Trotzdem geben sie nicht auf. Sie entwickeln neue Mixturen für Waschmittel auf natürlicher Basis, erweitern ihre Produktpalette, entwerfen neue Verfahren. Die grossen Auseinandersetzungen stehen aber noch bevor. So fürchtet Makis Anagnostou, dass das Grundstück, auf dem das Werk und die anderen Betriebe der Familie Filippou stehen, demnächst zum Verkauf angeboten werden soll. «Das würde uns den Boden unter den Füssen wegziehen», sagt er, «denn dann wird wahrscheinlich alles abgerissen.» Ausserdem liegt die Belegschaft im Clinch mit dem Arbeitsministerium, das ihren Antrag auf Gründung einer Genossenschaft genehmigen muss. Und das darüber zu entscheiden hat, ob die Besetzer als legitime Nachfolger der EigentümerInnen gelten können, die sich derzeit bedeckt halten. In Argentinien ist das möglich, in Griechenland bisher nicht. Von einer Änderung der geltenden Bestimmungen hängt viel ab: Solange die Kooperative der Belegschaft offiziell nicht anerkannt ist, kann sie keine Waren einkaufen und keine Produkte in den Handel bringen. Syriza versprach Unterstützung, die anderen Fraktionen des griechischen Parlaments warten jedoch – wie auch die Gewerkschaftsführungen – ab.

Vor der Fabrikhalle hat sich Dimitris Koumatzioulis zu einer kurzen Pause niedergelassen. Vor allem der Austausch mit ähnlichen Projekten im Ausland (ein vergleichbares Unterfangen im industriellen Sektor Griechenlands gibt es nicht) und die Solidarität könnten vieles bewirken, glaubt er. «Wir Arbeiter haben doch überall dieselben Probleme, ob in Italien, Frankreich, Deutschland oder Griechenland. Und die können wir nur lösen, wenn wir zusammenstehen.» Dann erhebt er sich und fügt mit einer guten Portion Kampfgeist hinzu: «Eine Viome bringt noch keinen Frühling, viele Viomes aber schon.» Dann geht er zurück an seine Maschine.

Selbstverwaltete Medien

Ein halbes Jahr lang mussten die 800 Beschäftigten der Tageszeitung «Eleftherotipia» auf ihren Lohn verzichten, weil die Verlagsleitung ihnen kein Geld auszahlte. Dann hatten sie genug. Zuerst streikten sie, 45 Tage lang, dann nahmen sie das Blatt selbst in die Hand. Im vergangenen Jahr gab die Belegschaft drei Ausgaben der Zeitung unter dem Namen «Eleftherotipia der Redaktoren» heraus. Als der Verlag ihnen die Nutzung des Namens untersagte, gründeten einige der MitarbeiterInnen eine eigene Zeitung: «Efimerida ton Syndakton» (Zeitung der Redaktoren) erscheint seither täglich und hat eine Auflage von durchschnittlich 8500 Exemplaren.

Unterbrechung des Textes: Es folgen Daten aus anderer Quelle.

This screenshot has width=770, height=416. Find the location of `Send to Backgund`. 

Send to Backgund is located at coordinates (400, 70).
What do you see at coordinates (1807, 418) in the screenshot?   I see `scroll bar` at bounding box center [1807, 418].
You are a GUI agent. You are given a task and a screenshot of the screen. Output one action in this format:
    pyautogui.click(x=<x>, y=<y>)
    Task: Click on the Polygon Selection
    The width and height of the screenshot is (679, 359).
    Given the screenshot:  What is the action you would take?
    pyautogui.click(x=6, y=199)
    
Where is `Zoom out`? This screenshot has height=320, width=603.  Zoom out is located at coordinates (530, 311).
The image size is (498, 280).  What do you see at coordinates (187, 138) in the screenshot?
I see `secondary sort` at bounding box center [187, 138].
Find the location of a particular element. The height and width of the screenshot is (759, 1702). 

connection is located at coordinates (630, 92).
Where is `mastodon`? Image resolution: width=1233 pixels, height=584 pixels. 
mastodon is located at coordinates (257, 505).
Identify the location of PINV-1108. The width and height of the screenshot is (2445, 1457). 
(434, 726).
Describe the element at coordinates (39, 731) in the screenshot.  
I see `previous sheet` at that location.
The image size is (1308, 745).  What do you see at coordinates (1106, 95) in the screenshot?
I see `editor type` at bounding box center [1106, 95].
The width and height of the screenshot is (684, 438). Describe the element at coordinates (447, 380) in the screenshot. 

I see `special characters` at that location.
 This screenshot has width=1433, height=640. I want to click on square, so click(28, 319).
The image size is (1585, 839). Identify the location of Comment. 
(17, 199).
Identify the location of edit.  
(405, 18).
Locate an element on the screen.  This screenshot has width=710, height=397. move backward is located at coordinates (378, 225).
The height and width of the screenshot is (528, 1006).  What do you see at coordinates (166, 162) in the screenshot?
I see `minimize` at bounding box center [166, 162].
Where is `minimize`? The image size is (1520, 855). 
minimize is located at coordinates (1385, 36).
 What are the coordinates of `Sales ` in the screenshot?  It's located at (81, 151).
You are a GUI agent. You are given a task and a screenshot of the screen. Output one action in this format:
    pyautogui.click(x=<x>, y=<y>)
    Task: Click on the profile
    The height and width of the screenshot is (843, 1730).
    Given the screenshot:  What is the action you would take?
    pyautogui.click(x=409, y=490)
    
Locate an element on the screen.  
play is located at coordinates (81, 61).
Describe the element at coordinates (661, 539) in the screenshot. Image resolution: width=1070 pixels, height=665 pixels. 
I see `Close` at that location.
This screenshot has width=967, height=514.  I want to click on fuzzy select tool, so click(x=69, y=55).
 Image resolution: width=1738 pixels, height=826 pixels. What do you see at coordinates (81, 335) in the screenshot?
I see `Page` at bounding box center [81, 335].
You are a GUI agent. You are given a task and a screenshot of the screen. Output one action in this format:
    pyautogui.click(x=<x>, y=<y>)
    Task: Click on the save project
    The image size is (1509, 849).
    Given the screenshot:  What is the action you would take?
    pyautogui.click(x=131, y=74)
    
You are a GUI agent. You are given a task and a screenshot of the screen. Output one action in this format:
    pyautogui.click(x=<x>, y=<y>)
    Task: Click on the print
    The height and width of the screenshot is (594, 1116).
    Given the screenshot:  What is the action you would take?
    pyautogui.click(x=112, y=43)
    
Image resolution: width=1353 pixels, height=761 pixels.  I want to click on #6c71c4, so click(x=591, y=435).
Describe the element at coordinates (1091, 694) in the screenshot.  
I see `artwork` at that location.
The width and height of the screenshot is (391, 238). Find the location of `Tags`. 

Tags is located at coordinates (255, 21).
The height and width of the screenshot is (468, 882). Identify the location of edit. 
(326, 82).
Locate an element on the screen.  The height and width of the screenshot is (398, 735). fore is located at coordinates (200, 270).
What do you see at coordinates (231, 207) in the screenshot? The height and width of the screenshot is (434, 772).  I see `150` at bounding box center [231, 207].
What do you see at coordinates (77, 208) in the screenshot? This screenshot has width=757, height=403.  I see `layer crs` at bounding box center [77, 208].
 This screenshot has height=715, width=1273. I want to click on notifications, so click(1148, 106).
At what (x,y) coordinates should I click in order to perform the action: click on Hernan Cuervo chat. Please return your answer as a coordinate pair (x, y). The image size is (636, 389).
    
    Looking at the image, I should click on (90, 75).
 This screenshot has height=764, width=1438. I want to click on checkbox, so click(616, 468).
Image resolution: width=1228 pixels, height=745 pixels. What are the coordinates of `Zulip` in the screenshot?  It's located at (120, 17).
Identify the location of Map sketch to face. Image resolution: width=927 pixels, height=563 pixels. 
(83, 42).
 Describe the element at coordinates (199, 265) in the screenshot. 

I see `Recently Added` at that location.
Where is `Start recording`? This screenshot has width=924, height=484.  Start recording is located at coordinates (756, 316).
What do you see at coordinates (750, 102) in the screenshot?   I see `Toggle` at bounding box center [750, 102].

Ähnliches versucht auch die Belegschaft des Radiosenders Flash 961. Ab Juni 2012 wurde sie nicht mehr entlohnt und sollte in die Arbeitslosigkeit entlassen werden. Doch 33 der insgesamt 52 Beschäftigten wollten sich nicht einfach abschieben lassen. Seither kämpfen sie um eine eigene Frequenz; das Verfahren ist noch im Gang. Bis es abgeschlossen ist, halten sie sich mit kleinen Jobs und der Unterstützung ihrer Familien über Wasser.